Lithuania’s LNG terminal—the region’s first—is open and accepting shipments, and a gas pipeline is being constructed from there to Poland, he told attendees at a June 11 breakfast hosted by the advocacy group LNG Allies.

"The whole Baltic region is suffering from Russian dependence, along with other former Soviet Union nations across eastern Europe," said Pavilionis, who is concluding a 5-year assignment in Washington. "I would rather have a big, strong, reliable supplier. This is the US’s opportunity. This is your time."

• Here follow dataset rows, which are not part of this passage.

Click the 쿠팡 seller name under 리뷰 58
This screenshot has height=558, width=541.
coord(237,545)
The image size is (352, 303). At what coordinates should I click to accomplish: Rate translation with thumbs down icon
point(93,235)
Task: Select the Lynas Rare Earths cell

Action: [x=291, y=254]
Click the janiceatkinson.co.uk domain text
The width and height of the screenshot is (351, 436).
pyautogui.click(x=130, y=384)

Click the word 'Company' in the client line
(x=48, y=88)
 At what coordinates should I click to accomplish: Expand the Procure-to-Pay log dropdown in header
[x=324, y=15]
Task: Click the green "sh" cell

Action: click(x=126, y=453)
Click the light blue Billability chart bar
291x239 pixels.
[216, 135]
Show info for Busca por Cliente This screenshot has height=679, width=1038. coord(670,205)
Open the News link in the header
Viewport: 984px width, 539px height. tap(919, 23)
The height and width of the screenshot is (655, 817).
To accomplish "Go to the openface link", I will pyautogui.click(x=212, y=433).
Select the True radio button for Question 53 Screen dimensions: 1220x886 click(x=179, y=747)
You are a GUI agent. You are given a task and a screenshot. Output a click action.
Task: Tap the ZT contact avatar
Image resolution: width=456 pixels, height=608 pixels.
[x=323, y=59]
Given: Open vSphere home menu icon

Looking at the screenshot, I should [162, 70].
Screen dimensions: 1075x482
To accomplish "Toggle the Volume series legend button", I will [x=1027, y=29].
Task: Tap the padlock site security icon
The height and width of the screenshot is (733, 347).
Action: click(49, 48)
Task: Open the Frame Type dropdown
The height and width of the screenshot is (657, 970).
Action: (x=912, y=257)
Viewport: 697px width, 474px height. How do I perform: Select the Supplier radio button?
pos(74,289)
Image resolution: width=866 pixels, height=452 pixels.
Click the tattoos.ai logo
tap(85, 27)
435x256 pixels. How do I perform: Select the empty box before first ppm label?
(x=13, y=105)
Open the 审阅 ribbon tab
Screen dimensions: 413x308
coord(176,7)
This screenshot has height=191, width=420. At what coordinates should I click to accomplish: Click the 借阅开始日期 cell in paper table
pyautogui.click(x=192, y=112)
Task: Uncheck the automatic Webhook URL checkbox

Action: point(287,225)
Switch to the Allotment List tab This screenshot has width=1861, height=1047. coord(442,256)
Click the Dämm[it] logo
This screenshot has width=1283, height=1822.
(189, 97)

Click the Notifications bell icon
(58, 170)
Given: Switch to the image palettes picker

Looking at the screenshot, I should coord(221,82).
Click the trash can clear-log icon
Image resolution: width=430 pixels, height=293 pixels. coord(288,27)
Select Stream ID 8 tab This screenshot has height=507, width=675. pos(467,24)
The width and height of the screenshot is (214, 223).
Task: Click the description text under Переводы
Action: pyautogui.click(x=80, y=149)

Europe and the US should develop a trans-Atlantic energy strategy, Pavilionis said. "If we don’t release this huge American resource outside your country and create more transparent markets, Putin and Russia will move ahead with their corruption and coercion," he said.

"Bad things are happening around or borders, and it’s time for us to push back together," he said. "We’ve achieved a lot since 2006. We can achieve more if we work together."

Cheniere outlines LNG project developments

Cheniere Energy Inc. plans to add 19 million tonnes/year of incremental production capacity to two LNG projects, bringing the company’s aggregate nominal production capacity to 60 million tpy by 2025.

The company is developing 9 million tpy of incremental LNG production capacity through the addition of two liquefaction trains adjacent to the existing site of the Corpus Christi liquefaction (CCL) project. Expected nominal production capacity of each of these trains is 4.5 million tpy, which would increase the expected aggregate nominal production capacity to 22.5 million tpy.

Cheniere initiated the regulatory process this month by filing the National Environmental Policy Act prefiling request with the US Federal Energy Regulatory Commission and Federal Transit Administration, and non-FTA approval requests with the US Department of Energy. Regulatory approvals would be expected in 2017. A final investment decision (FID) for CCL was reached last month (OGJ Online, May 14, 2015).

The company also has agreed in principle to partner with Parallax Enterprises LLC to develop as much as 10 million tpy of LNG production capacity through Parallax’s two midscale projects, Live Oak LNG on the Calcasieu Ship Channel in southwestern Louisiana (OGJ Online, Feb. 3, 2015) and Louisiana LNG on the Mississippi River 40 miles from New Orleans (OGJ Online, Oct. 8, 2014).

Both projects are expected to have two 2.5-million tpy liquefaction trains, utilizing liquefaction process technology and equipment developed by Chart Industries Inc. The facilities are being engineered by Bechtel Oil, Gas & Chemicals Inc.

Cheniere says it anticipates both project developments could be under construction as early as 2017, subject to receiving all required regulatory approvals and reaching a FID. The projects would be targeted to begin production as early as 2021, with all 19 million tpy targeted to be in production by 2025.